The issue is a serious one, however, and this is a story I have heard more times than I can remember over the past ten years.  For all the advancements and disruptions in recruitment technology and systems, talent acquisition and retention, some things, it would seem, just never change.

The search for talent is in a state of transition, this much we know.  AI and algorithms, robots, chat bots and sophisticated screening tools are used to filter the thousands of CVs submitted to hiring companies.   All well and good where these are used for high-volume positions, such as graduate programmes where candidates without the requisite skills and qualifications can be quickly filtered out.  But there is something gravely wrong with a system or an approach which not only overlooks talent but actively damages its own reputation in doing so.

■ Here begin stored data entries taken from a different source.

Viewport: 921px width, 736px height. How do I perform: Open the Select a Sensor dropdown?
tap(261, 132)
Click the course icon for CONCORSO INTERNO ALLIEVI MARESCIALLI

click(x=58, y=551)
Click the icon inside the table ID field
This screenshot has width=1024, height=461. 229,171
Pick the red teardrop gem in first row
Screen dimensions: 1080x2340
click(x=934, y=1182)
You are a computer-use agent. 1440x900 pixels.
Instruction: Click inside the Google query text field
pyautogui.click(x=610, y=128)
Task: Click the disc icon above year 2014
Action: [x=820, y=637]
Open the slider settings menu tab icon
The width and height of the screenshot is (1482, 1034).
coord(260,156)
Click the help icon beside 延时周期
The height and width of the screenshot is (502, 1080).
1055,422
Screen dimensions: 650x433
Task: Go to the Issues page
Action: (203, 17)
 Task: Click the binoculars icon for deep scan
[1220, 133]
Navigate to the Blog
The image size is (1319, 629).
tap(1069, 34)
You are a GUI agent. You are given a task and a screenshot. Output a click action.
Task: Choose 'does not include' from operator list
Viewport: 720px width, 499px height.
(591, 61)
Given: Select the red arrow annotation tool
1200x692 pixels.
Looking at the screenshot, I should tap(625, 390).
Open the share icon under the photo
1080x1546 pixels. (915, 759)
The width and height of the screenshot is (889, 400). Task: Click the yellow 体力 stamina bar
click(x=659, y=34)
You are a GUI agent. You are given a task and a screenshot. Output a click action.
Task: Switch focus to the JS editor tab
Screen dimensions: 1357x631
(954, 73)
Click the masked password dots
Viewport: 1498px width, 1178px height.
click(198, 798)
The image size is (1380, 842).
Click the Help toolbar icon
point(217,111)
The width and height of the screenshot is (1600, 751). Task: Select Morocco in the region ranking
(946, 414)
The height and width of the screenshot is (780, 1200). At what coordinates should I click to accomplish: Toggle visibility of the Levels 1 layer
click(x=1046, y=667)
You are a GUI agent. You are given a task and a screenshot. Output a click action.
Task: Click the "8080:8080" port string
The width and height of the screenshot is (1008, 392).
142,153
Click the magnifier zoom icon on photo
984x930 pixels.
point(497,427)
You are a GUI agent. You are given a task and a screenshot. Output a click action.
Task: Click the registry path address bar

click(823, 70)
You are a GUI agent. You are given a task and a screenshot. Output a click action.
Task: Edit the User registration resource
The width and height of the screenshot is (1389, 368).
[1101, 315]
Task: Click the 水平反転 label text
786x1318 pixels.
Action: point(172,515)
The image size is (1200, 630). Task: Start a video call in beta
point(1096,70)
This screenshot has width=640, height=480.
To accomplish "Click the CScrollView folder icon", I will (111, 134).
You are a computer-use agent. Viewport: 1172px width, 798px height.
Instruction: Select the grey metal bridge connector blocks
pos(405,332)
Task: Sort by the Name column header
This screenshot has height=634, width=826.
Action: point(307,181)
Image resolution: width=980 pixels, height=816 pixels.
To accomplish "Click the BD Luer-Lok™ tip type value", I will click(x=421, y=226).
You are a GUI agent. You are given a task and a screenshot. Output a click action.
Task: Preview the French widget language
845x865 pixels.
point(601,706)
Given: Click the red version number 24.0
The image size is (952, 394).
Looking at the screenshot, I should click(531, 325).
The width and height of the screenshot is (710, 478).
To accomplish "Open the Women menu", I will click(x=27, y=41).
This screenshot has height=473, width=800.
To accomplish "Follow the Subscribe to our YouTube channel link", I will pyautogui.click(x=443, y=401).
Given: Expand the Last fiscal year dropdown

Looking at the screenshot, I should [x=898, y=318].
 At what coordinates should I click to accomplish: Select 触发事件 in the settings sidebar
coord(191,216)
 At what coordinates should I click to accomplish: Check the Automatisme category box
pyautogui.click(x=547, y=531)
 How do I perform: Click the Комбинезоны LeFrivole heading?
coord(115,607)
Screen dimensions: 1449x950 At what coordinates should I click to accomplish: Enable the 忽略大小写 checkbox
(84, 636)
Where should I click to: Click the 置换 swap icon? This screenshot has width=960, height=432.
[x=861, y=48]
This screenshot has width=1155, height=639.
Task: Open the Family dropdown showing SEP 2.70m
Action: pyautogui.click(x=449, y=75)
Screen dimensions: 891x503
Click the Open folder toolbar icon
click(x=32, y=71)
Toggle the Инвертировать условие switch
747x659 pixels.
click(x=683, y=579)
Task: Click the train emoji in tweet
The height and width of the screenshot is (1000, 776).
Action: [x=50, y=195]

I know of many instances where companies have missed out on great candidates, like the one I met today, who have applied directly to companies for particular roles.  They may receive an automated email acknowledging receipt of their application but after that… nothing. Those candidates are unlikely to bother with those companies again.  They will come away from that experience with an impression of that organisation as unresponsive and disorganised – a company that places little value not just in its people but in its potential people.  And they will spread that negative message far and wide.   Books have been written about the changing world of work and how companies align themselves with the expectations of the millennials and Gen Z in order to secure the best talent ie. those with the most sought after skills for the jobs of the future.  There are plenty of companies for job-seekers at all levels to choose from so the message as far as I can see it is a simple one: treat people decently. Respond to them, however briefly. Give them a time frame by when they may or may not hear from you.  If you invite them in for an interview and they don’t make the cut for a subsequent meeting, have the decency to tell them why – it’s invaluable to a candidate to know why they weren’t right for a position and how they presented in an interview. Give feedback at every stage and preferably not three weeks later.  Leave them with a positive experience – as we all know, what people say about your organisation is a key constituent of brand management.

Hiring the right people is difficult and time consuming so CHROs, HRDs, Talent Acquisition Teams take note: recruiters are not the enemy and we should not be pulled in to a process as a last resort when all else has failed.  There is enormous value in a partnership with a recruiter or search consultant who has spent time in a business getting to know the hiring managers, the HR Directors and management team, who has a keen understanding of the culture of an organisation and the kinds of people who do well there and critically, who can broker introductions between a client and a prospective candidate before someone else snaps them up.

I will be immensely pleased and proud if I place the candidate I met with today in her new role, in a company whose values align with hers and where she can make an impact.  It won’t be with either of the companies she applied to directly though – they’ve been firmly struck off her list.